STATED EXERCISE: Write out the records again from the line containing "This screenshot has width=1454, height=746." through the line containing "click(x=21, y=12)", both included, swapping "binoculars" for "magnifier" and leaving everything else as it is.

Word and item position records
--- begin ---
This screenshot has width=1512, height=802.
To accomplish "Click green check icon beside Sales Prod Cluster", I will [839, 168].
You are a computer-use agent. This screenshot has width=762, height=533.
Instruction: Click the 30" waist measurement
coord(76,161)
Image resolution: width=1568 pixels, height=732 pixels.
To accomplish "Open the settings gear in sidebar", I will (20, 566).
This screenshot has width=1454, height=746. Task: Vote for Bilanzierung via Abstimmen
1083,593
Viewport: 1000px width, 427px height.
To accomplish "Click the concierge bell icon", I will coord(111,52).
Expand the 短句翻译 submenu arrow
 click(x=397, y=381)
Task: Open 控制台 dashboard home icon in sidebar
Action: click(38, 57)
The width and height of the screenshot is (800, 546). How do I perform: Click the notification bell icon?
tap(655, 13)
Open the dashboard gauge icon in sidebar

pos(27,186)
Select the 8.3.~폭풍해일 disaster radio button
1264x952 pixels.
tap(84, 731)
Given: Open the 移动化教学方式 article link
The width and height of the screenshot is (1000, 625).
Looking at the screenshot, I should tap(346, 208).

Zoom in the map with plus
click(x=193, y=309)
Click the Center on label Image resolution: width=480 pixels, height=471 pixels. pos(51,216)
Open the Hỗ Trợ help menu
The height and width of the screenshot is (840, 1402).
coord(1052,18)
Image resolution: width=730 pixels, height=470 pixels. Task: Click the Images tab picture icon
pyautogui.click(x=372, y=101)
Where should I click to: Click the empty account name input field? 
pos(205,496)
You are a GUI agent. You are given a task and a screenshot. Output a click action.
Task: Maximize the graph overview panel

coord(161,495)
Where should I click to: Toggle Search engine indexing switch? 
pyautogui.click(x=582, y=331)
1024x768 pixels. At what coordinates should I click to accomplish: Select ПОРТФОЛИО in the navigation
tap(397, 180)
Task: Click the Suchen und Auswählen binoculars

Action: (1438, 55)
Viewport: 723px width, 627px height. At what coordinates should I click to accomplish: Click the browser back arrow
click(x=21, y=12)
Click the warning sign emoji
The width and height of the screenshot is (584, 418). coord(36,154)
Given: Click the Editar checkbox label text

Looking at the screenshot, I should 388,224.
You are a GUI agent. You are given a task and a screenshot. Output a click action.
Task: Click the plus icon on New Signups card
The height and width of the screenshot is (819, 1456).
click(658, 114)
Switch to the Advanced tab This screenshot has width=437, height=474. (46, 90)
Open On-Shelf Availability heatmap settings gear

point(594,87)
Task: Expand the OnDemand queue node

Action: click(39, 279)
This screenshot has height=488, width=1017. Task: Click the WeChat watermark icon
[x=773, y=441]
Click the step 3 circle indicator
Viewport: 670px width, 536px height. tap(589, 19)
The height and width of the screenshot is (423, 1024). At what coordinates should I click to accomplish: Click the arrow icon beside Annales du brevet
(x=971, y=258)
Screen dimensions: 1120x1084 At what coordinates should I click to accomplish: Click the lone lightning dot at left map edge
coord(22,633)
--- end ---
TASK RESPONSE:
This screenshot has width=1454, height=746. Task: Vote for Bilanzierung via Abstimmen
1083,593
Viewport: 1000px width, 427px height.
To accomplish "Click the concierge bell icon", I will coord(111,52).
Expand the 短句翻译 submenu arrow
 click(x=397, y=381)
Task: Open 控制台 dashboard home icon in sidebar
Action: click(38, 57)
The width and height of the screenshot is (800, 546). How do I perform: Click the notification bell icon?
tap(655, 13)
Open the dashboard gauge icon in sidebar

pos(27,186)
Select the 8.3.~폭풍해일 disaster radio button
1264x952 pixels.
tap(84, 731)
Given: Open the 移动化教学方式 article link
The width and height of the screenshot is (1000, 625).
Looking at the screenshot, I should tap(346, 208).

Zoom in the map with plus
click(x=193, y=309)
Click the Center on label Image resolution: width=480 pixels, height=471 pixels. pos(51,216)
Open the Hỗ Trợ help menu
The height and width of the screenshot is (840, 1402).
coord(1052,18)
Image resolution: width=730 pixels, height=470 pixels. Task: Click the Images tab picture icon
pyautogui.click(x=372, y=101)
Where should I click to: Click the empty account name input field? 
pos(205,496)
You are a GUI agent. You are given a task and a screenshot. Output a click action.
Task: Maximize the graph overview panel

coord(161,495)
Where should I click to: Toggle Search engine indexing switch? 
pyautogui.click(x=582, y=331)
1024x768 pixels. At what coordinates should I click to accomplish: Select ПОРТФОЛИО in the navigation
tap(397, 180)
Task: Click the Suchen und Auswählen magnifier

Action: (1438, 55)
Viewport: 723px width, 627px height. At what coordinates should I click to accomplish: Click the browser back arrow
click(x=21, y=12)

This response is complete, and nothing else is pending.